While those measures address the problem acutely, they do not come close to addressing the problem. There’s no way around the fact that Philippine prisons are overcrowded and have to be decongested if they hope to have any chance of preventing a COVID-19 disaster.
And it seems that this most-feared scenario has already begun as nine inmates from the Quezon City jail tested positive for COVID-19 this week. Their positive diagnoses came after an inmate died of suspected COVID-19 illness in the same facility weeks earlier, but BJMP officials are adamant that these 9 positive cases were not in contact with the deceased prisoner.
However, it is even more concerning if these nine positive cases were not in proximity of the suspected COVID-19 fatality. That would mean that the original victim (“Patient Zero”) has infected other inmates who have then infected these 9 prisoners, which ultimately mean there is widespread community transmission occurring in this prison facility.
If that is the case, then the Philippines has an incoming COVID-19 disaster about to happen. It will be extremely difficult to contain the viral outbreak in these overcrowded prisons and there may have been thousands of inmates already infected at this point.
Such is the risk imposed by overpopulated jails and authorities have to be act quickly to decongest other prisons immediately lest they risk following the fate of the Quezon City jail. Other countries have been cognisant of the potential danger and have moved to depopulate their prison facilities to stem COVID-19 outbreaks.
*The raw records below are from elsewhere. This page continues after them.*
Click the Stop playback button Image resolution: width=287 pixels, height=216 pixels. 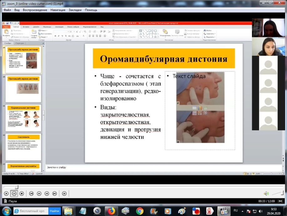coord(22,193)
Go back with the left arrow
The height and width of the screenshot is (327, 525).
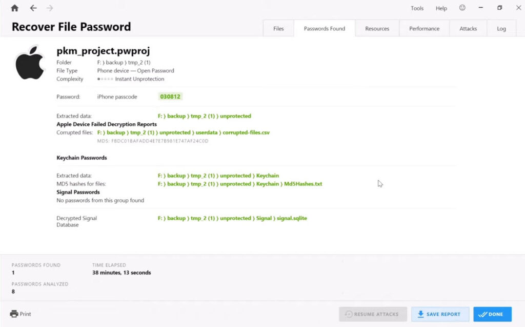[33, 8]
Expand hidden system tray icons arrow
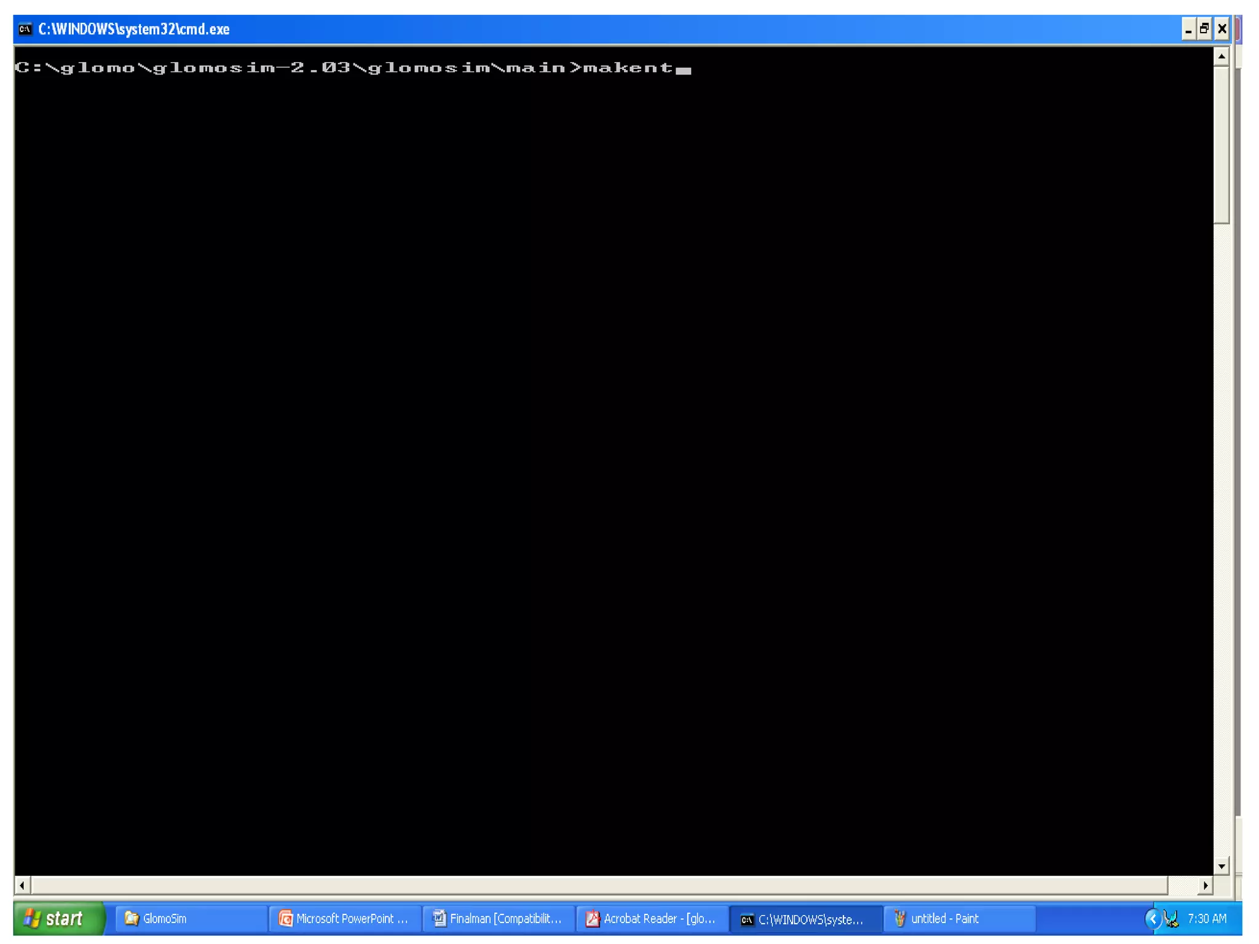This screenshot has width=1259, height=944. click(1153, 919)
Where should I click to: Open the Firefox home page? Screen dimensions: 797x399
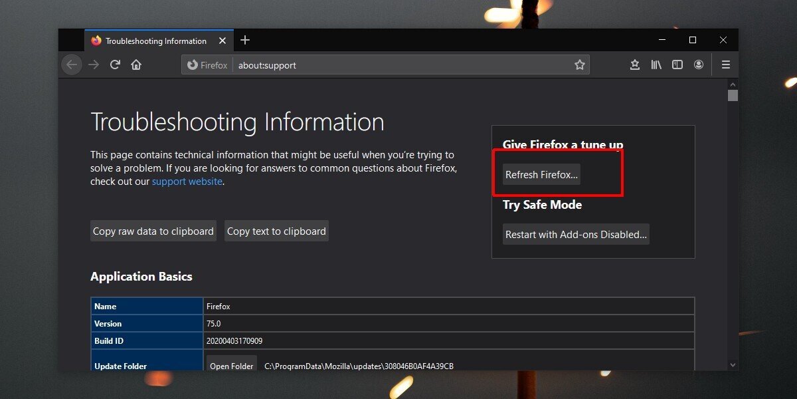pos(136,65)
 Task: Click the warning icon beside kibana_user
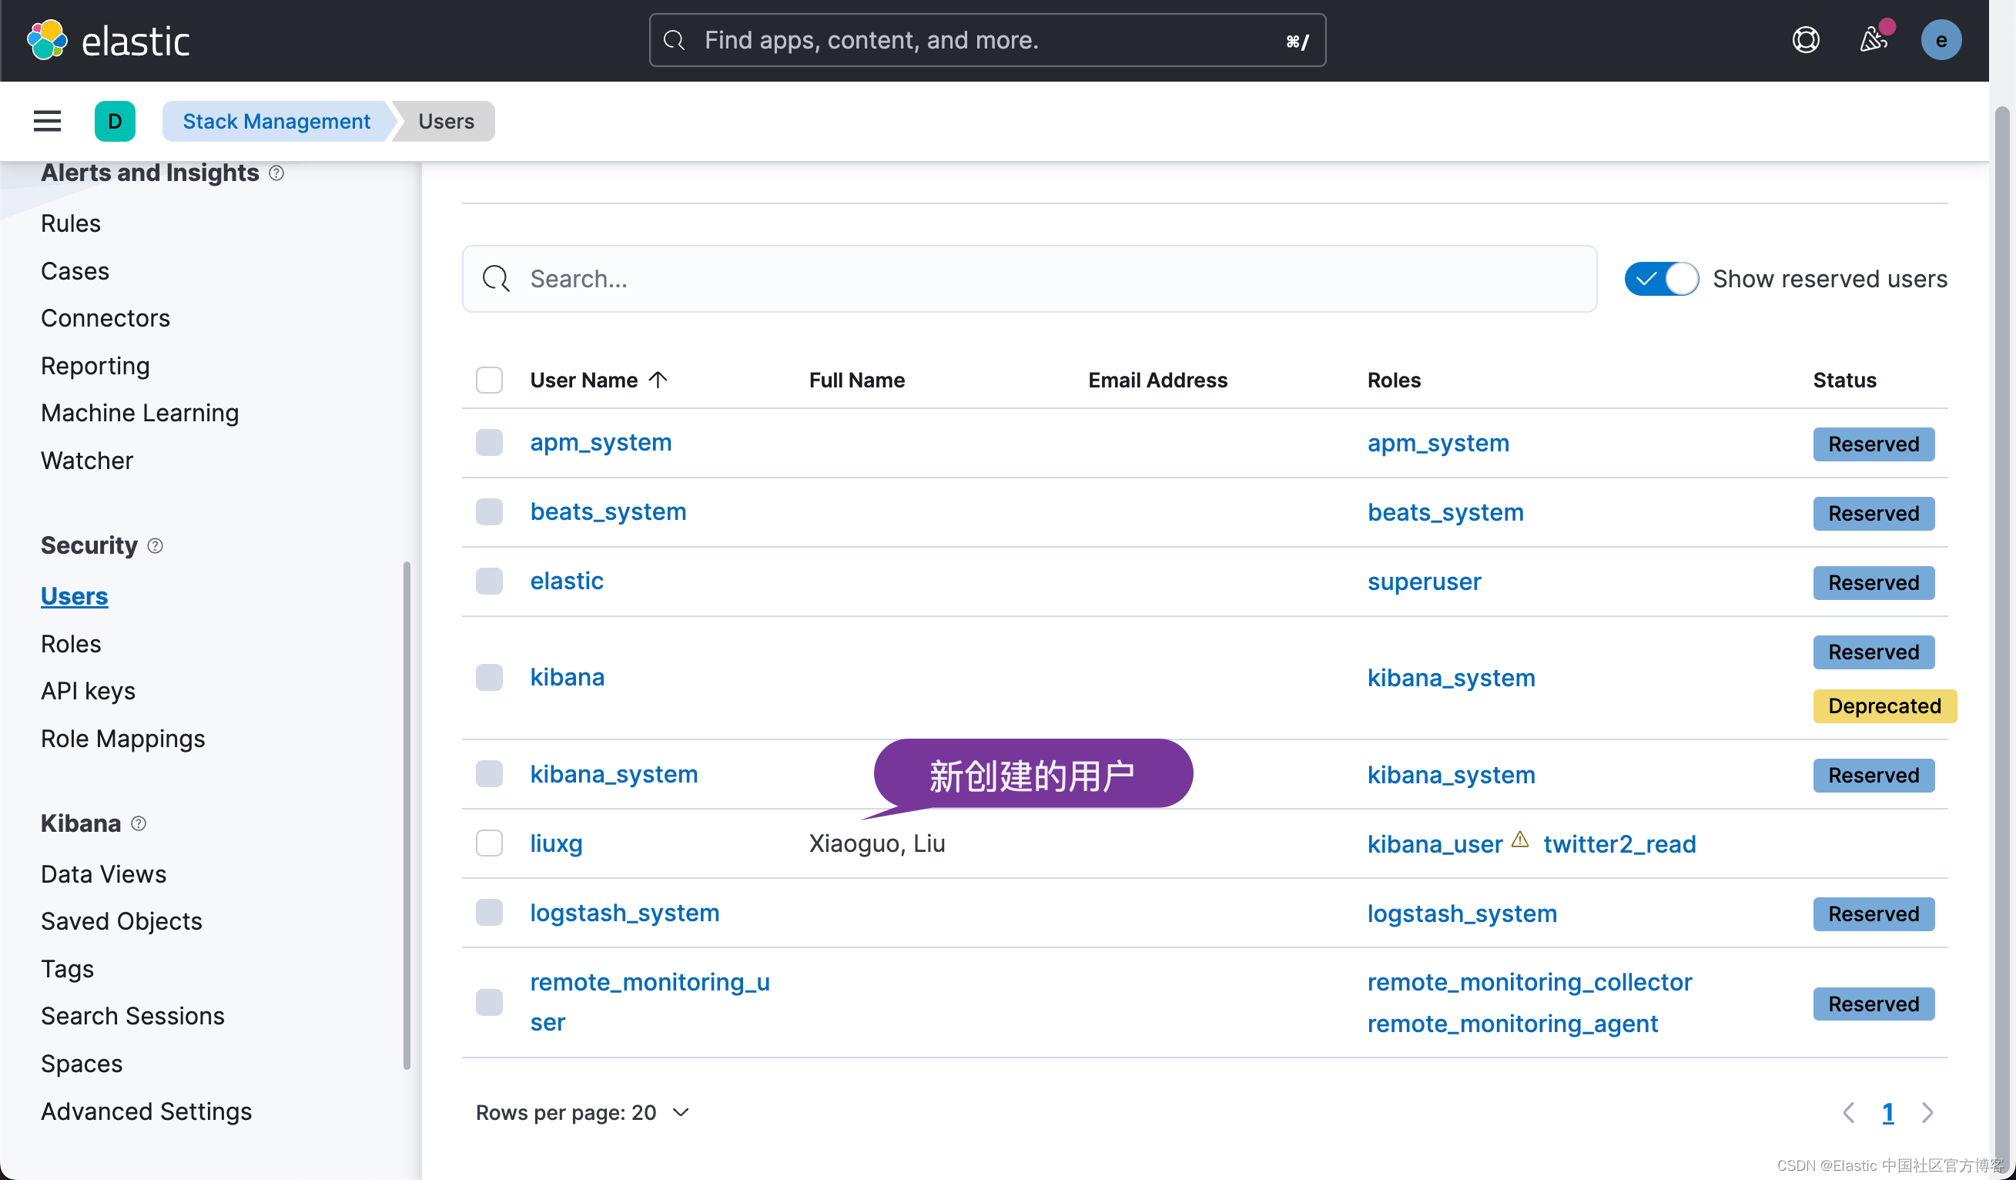click(1519, 840)
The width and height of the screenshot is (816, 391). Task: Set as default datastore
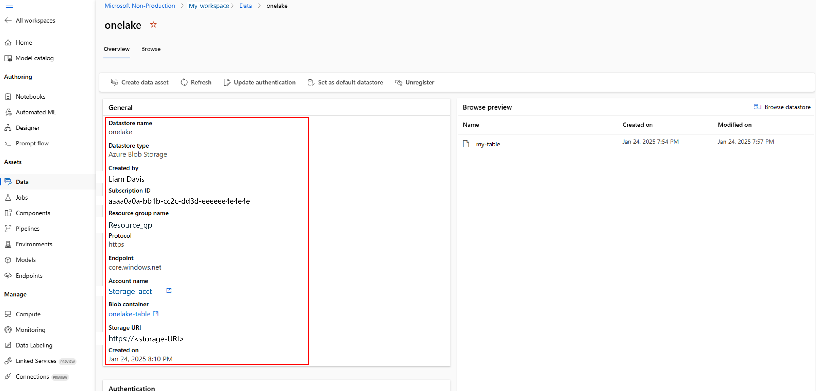click(x=345, y=82)
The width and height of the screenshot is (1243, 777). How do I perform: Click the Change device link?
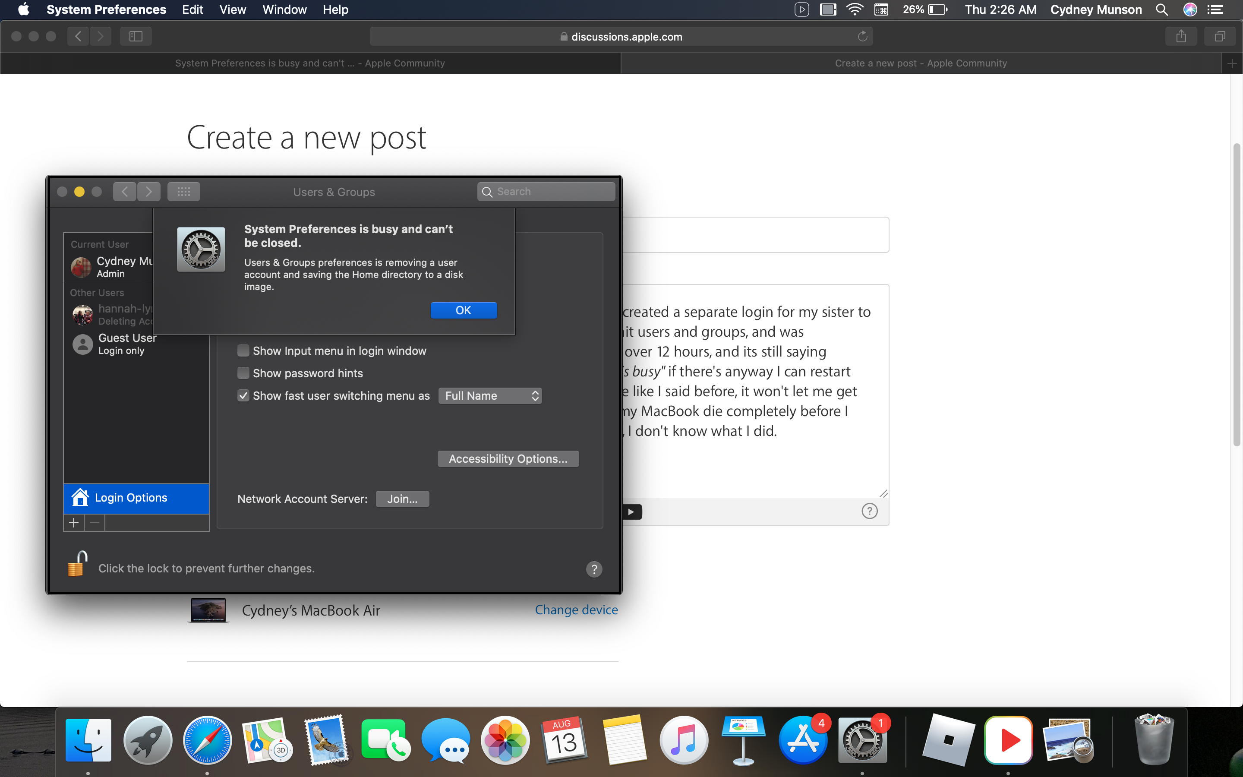click(576, 610)
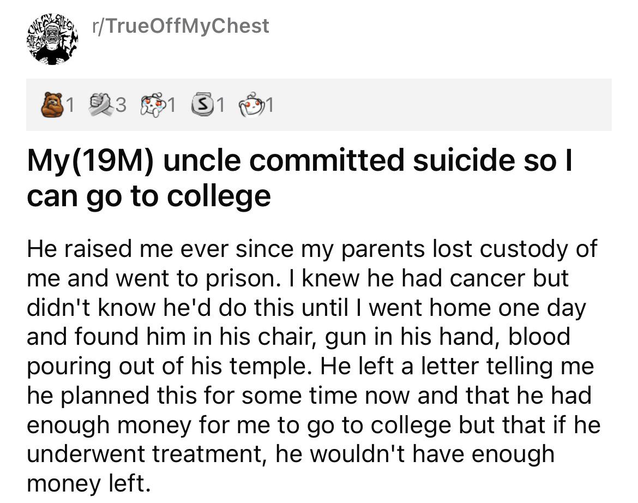Screen dimensions: 638x503
Task: Tap the rightmost Snoo award icon
Action: click(x=251, y=105)
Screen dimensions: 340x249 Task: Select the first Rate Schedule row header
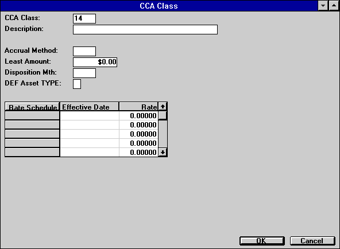[32, 115]
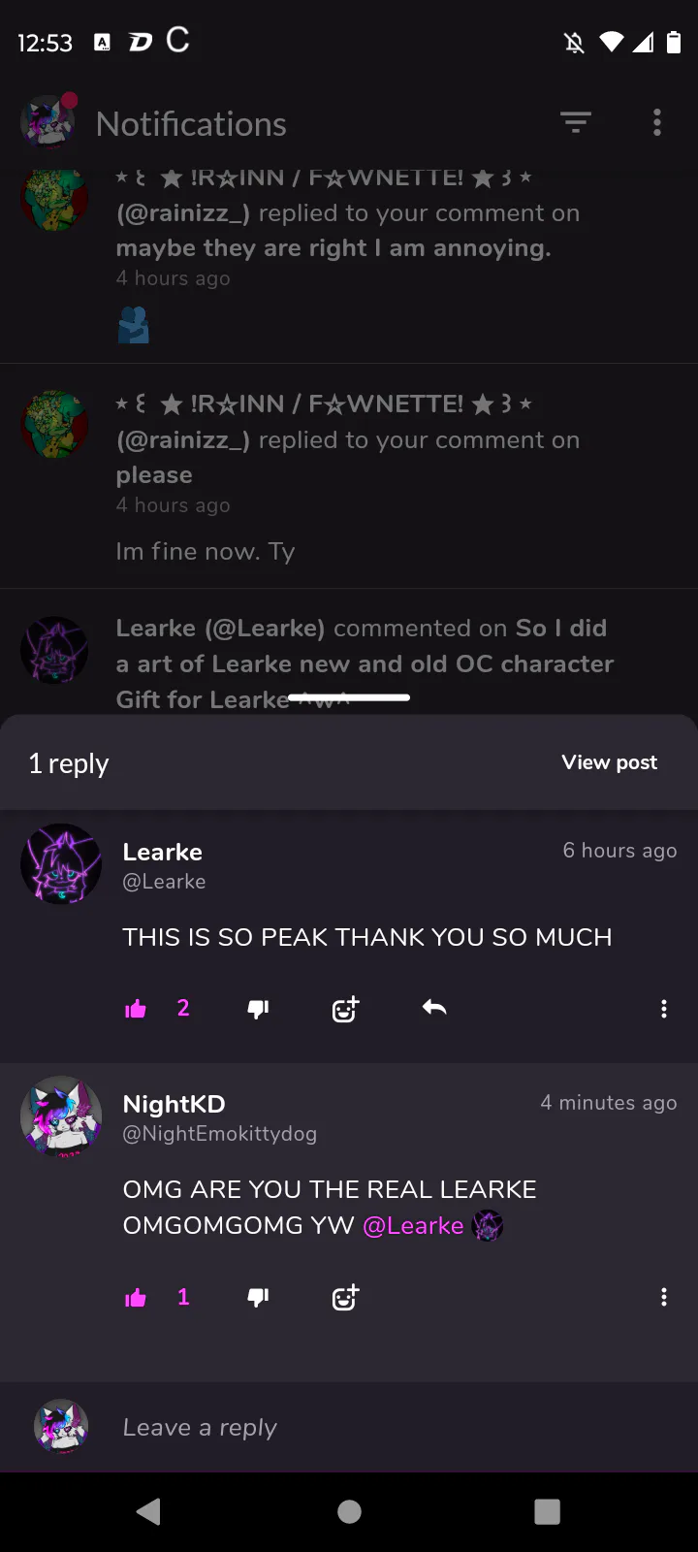Open more options for Learke's comment
Screen dimensions: 698x1552
coord(664,1009)
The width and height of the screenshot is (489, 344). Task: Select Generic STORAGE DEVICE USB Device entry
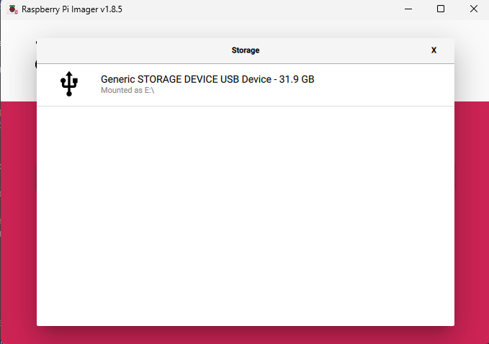207,79
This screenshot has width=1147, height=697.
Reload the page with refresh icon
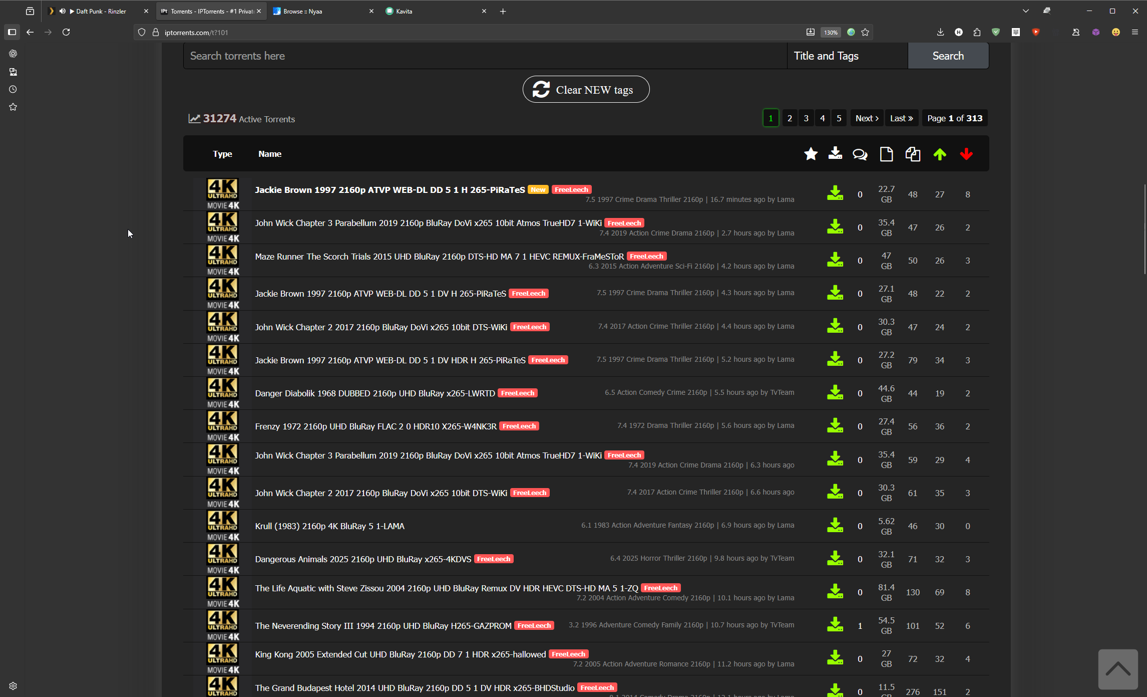pos(66,32)
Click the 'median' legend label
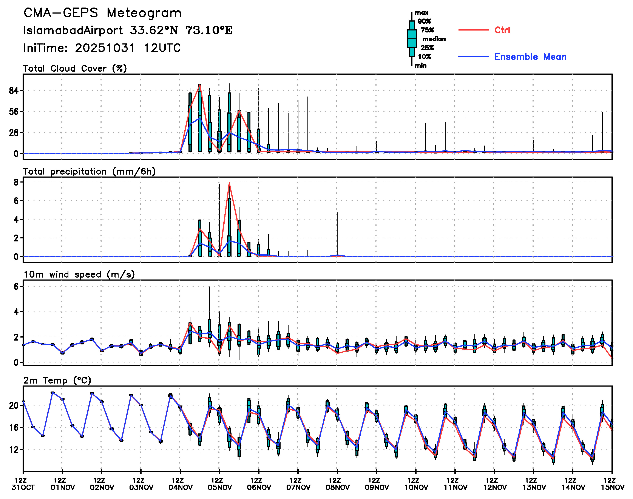633x499 pixels. point(434,39)
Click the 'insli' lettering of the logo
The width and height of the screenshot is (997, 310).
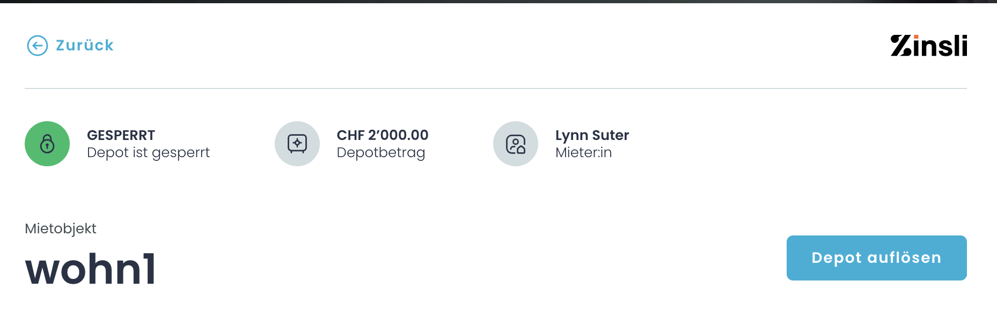pyautogui.click(x=940, y=46)
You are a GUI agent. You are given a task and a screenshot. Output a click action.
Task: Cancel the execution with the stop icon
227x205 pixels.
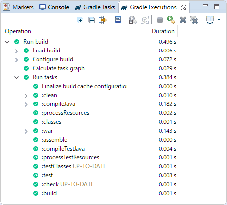[x=160, y=20]
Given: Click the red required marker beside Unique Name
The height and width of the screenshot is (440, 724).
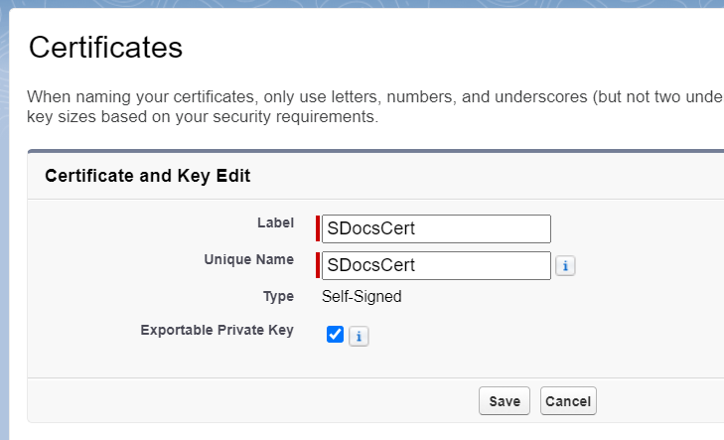Looking at the screenshot, I should [318, 265].
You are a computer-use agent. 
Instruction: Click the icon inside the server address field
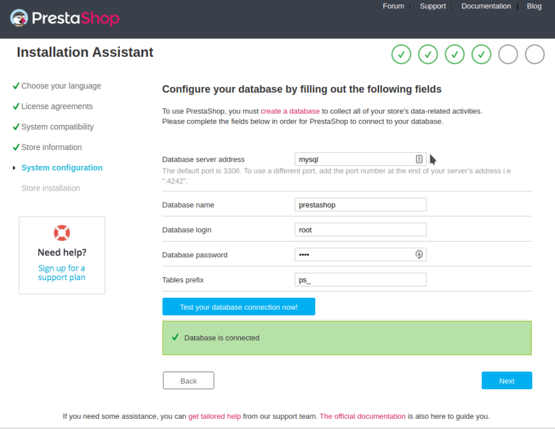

Indonesia released 18,000 prisoners already out of a promise of 30,000 low-level and non-violent inmates to be released. Turkey has also passed a law that will temporarily release 45,000 of its inmates to prevent a dangerous outbreak from occurring. The United Kingdom is also following suit, with thousands of prisoners across England and Wales being planned for early release to decongest their prison facilities.
These are all common sense approaches that will help mitigate the COVID-19 outbreak. The Philippines has among the worst prison conditions in the world, and yet its only approach so far to hasten the danger of a viral outbreak in its prisons is to spend a derisory amount.
Paltry spending will never be enough to prevent the mass infection of thousands of prisoners and corrections staff, potentially causing a large number of deaths. The Duterte government needs to radically depopulate the country’s prisons, whether by temporarily or permanently releasing non-violent convicts and detainees.
While it may present a logistical challenge in relocating or rehousing prisoners, it is entirely more complex stemming the COVID-19 virus once it has begun to spread. If the Duterte administration does not want to be blamed for thousands of preventable deaths and further stain its already ugly human rights record, depopulating our prisons needs to be on the top of their agenda.